I found my scooter in the middle of a group of the fringie kids who were camping in the surrounding warehouses. It wasn’t a proper village, not like in the old Container Depot a couple of miles away: just some people who were on the way from somewhere to somewhere, and pausing. They hadn’t damaged the scooter, but it was covered with little cut-out cows and Earth Mother stickers. The cow was a great nature symbol that month. The kids stood around, waiting to see what I’d do. And they weren’t all kids either. I didn’t tell them I was a newsman: a few years back the media had taken up Fringe Groups in a big way, and it had got so that the fringies were virtually putting on shows twice nightly for the visiting cameramen. So they’d started saying no, and the media men had started getting nasty, and attitudes had solidified the way they always do. So, not wanting a necklace of boiler tubing, I smiled, and mimed like me was heap good fella, and motored discreetly away, taking my cut-out cows and Earth Mother stickers with me.

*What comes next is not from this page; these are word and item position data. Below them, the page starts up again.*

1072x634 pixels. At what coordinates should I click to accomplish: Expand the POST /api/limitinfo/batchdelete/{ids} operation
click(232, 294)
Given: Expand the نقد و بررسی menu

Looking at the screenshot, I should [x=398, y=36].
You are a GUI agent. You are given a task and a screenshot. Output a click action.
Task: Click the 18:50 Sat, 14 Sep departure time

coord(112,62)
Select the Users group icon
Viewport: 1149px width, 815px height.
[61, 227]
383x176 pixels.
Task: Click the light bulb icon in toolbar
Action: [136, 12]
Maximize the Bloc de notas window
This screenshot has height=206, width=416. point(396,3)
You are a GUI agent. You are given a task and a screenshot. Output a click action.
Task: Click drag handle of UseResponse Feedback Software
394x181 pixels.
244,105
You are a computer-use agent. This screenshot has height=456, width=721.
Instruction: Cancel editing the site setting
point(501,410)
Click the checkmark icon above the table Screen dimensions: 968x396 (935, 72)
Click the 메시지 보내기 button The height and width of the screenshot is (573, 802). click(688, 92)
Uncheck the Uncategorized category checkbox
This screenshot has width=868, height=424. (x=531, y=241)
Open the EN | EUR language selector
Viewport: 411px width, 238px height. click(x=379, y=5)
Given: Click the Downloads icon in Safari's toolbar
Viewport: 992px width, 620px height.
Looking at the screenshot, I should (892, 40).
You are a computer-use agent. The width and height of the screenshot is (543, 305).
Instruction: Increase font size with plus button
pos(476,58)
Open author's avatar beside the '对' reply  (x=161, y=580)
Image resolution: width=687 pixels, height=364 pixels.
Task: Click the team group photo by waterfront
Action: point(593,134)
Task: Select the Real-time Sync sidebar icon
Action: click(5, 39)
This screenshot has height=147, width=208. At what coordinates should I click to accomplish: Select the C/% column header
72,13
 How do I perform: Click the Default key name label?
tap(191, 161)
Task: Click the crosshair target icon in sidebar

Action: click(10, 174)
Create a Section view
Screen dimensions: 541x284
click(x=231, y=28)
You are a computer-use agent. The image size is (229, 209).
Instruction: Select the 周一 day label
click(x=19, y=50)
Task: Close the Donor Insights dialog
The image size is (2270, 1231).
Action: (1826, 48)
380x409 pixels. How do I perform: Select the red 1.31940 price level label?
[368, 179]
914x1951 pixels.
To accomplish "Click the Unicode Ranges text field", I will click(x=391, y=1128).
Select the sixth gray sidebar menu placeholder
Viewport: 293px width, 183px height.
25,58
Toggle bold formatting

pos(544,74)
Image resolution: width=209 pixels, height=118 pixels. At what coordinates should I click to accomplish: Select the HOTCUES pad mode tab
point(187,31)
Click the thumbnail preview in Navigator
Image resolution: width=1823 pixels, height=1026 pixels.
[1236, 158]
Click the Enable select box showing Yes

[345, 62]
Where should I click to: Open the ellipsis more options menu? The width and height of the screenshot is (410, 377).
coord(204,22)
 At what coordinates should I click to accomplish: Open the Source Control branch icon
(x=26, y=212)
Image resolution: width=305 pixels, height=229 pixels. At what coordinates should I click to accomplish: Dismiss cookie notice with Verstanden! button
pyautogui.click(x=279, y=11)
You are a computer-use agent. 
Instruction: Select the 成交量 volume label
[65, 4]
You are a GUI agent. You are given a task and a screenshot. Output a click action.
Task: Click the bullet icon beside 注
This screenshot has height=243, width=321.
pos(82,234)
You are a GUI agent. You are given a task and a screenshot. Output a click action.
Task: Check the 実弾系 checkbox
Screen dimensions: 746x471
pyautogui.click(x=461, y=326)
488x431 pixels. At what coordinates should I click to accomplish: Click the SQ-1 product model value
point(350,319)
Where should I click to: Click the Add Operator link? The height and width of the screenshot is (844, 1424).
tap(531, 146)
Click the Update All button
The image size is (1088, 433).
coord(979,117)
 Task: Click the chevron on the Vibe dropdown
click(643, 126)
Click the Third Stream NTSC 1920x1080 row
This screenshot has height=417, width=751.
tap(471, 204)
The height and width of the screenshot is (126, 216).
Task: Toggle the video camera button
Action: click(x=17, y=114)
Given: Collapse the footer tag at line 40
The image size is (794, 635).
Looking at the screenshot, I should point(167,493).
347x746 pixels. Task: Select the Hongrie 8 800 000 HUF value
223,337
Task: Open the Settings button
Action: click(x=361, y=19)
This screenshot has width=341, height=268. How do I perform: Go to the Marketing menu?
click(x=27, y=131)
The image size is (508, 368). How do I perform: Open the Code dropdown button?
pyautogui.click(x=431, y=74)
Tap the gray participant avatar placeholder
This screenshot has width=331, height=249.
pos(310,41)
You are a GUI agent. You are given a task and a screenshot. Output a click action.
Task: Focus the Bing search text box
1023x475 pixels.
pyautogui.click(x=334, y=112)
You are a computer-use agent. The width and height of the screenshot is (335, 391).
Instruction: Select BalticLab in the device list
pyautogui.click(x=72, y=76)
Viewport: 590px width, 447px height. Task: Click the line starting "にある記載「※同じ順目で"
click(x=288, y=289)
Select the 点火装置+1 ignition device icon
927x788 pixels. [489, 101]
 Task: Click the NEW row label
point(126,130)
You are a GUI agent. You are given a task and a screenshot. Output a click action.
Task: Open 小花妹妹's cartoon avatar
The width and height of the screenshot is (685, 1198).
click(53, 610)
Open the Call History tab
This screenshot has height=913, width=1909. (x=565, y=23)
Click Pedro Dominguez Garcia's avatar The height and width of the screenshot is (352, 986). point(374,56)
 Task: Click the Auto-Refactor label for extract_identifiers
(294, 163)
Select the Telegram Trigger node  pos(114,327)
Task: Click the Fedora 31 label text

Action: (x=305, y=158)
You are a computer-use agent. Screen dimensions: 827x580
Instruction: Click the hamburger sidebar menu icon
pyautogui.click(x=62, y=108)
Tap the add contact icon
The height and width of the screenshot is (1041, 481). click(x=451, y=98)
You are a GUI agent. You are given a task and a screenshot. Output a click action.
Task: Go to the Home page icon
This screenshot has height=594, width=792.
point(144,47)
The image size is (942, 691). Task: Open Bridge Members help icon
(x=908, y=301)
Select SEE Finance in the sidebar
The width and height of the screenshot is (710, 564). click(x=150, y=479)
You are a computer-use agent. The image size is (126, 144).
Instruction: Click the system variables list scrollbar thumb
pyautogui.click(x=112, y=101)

I hadn’t seen any of the other inhabitants on Clement Pyke’s mooring, but if they were anything like him I reckoned they gave the fringies a fair amount of innocent amusement.

On my way back to NTV House I tried to convince myself that the afternoon had been profitable. I tried to see my inner picture of the continuous, the only true, Katherine Mortenhoe filling out. But it just wasn’t so. Her father had shown me convincing bases for a selfish, joyless, death-wished woman. Yet I’d seen her only that morning — Christ, how long my days were — dancing down the street. And earlier, in the doctor’s office, I’d seen the angry despair of a woman with a lot to do and no longer any time to do it in. Nothing fitted. And I didn’t even know yet why she called herself Mortenhoe.

A note from Vincent was waiting on my desk when I got in: he wanted to see me soonest.